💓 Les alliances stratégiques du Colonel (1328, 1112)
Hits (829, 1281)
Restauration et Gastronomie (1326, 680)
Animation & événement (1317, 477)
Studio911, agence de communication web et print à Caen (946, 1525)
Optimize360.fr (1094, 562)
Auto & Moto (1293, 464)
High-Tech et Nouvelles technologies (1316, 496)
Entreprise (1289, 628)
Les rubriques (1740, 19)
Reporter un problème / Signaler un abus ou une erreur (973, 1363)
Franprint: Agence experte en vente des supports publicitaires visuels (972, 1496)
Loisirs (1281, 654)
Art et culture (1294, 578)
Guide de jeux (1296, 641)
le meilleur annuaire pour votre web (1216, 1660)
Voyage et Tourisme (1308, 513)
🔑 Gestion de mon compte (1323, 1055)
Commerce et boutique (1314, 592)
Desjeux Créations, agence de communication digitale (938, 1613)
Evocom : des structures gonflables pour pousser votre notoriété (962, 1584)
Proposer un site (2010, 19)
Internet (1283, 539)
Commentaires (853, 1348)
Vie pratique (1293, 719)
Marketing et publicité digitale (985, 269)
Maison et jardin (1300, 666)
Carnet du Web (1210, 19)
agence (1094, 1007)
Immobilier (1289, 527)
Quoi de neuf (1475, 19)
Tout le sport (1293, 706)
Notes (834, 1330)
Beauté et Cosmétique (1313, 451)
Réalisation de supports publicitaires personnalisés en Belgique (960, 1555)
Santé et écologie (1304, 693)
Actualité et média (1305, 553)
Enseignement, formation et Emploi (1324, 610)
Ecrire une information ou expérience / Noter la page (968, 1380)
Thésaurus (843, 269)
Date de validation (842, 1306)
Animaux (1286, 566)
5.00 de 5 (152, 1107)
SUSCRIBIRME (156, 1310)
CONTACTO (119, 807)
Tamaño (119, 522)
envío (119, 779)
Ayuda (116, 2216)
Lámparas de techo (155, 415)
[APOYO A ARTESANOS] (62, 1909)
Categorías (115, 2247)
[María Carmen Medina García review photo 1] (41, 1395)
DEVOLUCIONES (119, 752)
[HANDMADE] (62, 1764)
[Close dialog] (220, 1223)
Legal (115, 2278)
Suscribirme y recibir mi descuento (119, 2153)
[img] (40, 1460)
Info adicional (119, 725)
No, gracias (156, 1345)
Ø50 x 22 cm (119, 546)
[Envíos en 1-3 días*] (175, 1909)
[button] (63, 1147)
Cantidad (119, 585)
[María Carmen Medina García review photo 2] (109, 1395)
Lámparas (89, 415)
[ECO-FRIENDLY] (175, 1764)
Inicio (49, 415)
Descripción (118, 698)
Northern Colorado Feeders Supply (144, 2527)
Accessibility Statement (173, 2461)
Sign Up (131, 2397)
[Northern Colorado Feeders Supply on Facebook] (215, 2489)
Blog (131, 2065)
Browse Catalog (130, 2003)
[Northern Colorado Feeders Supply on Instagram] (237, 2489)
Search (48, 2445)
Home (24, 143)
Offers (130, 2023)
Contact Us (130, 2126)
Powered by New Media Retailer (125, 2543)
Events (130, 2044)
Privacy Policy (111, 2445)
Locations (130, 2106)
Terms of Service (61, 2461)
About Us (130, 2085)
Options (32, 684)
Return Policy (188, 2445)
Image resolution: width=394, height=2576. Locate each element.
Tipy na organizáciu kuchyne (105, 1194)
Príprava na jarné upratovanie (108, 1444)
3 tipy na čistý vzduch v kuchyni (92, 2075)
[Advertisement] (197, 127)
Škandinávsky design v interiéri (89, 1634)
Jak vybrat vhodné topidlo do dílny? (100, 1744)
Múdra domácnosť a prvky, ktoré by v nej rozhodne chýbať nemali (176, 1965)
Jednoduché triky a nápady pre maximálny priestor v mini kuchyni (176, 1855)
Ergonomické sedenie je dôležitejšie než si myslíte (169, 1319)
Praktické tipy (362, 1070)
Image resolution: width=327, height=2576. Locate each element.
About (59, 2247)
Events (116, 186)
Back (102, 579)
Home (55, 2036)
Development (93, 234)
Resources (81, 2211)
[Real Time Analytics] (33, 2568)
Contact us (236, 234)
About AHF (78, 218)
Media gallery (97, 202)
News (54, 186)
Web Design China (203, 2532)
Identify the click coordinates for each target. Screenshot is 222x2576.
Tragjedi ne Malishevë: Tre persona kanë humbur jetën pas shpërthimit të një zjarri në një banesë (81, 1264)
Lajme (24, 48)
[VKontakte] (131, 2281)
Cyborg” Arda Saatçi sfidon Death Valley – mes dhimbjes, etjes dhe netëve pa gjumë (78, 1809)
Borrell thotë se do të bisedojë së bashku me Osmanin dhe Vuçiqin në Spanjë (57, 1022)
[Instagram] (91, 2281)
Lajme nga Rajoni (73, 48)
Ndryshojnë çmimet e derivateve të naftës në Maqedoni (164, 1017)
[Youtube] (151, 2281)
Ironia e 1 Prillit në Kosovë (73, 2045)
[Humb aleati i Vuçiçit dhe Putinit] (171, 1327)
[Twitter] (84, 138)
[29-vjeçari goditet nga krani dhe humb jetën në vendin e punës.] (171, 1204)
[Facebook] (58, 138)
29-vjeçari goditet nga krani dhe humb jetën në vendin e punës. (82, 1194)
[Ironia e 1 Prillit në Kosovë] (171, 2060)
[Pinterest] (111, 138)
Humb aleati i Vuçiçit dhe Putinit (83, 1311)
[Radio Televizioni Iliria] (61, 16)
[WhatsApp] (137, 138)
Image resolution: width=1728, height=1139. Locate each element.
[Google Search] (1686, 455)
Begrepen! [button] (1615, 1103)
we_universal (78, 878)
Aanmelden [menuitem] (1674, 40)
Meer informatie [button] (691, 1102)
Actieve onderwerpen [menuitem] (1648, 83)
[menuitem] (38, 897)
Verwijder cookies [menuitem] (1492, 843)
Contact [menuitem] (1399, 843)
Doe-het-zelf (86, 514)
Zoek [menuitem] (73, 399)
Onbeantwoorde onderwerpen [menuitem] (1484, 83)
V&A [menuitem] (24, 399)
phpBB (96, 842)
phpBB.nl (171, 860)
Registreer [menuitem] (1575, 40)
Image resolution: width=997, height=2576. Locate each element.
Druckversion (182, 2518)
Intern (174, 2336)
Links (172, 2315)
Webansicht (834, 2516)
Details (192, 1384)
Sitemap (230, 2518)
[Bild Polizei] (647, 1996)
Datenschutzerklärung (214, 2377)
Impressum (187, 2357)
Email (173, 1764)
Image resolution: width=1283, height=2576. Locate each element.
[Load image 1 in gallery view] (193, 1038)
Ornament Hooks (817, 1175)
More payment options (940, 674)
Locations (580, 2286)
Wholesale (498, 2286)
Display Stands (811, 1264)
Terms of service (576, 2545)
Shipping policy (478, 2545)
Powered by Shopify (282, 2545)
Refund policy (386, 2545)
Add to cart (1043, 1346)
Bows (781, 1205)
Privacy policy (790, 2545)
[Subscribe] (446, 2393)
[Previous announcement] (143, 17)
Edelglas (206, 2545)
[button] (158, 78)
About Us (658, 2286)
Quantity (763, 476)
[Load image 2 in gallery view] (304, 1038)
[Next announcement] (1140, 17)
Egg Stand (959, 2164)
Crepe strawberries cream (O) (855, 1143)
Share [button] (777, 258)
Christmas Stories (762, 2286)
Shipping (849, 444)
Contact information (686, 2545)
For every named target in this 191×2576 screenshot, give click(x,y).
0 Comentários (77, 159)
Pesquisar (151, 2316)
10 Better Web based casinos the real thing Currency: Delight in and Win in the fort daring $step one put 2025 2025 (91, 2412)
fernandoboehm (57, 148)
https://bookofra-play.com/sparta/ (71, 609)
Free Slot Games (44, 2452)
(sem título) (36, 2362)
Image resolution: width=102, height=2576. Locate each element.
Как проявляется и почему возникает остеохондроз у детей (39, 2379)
____
**What to work on:** Copy out each line of the records where the string "kuchyni" appears.

**Solution to this task:**
3 tipy na čistý vzduch v kuchyni (92, 2075)
Jednoduché triky a nápady pre maximálny priestor v mini kuchyni (176, 1855)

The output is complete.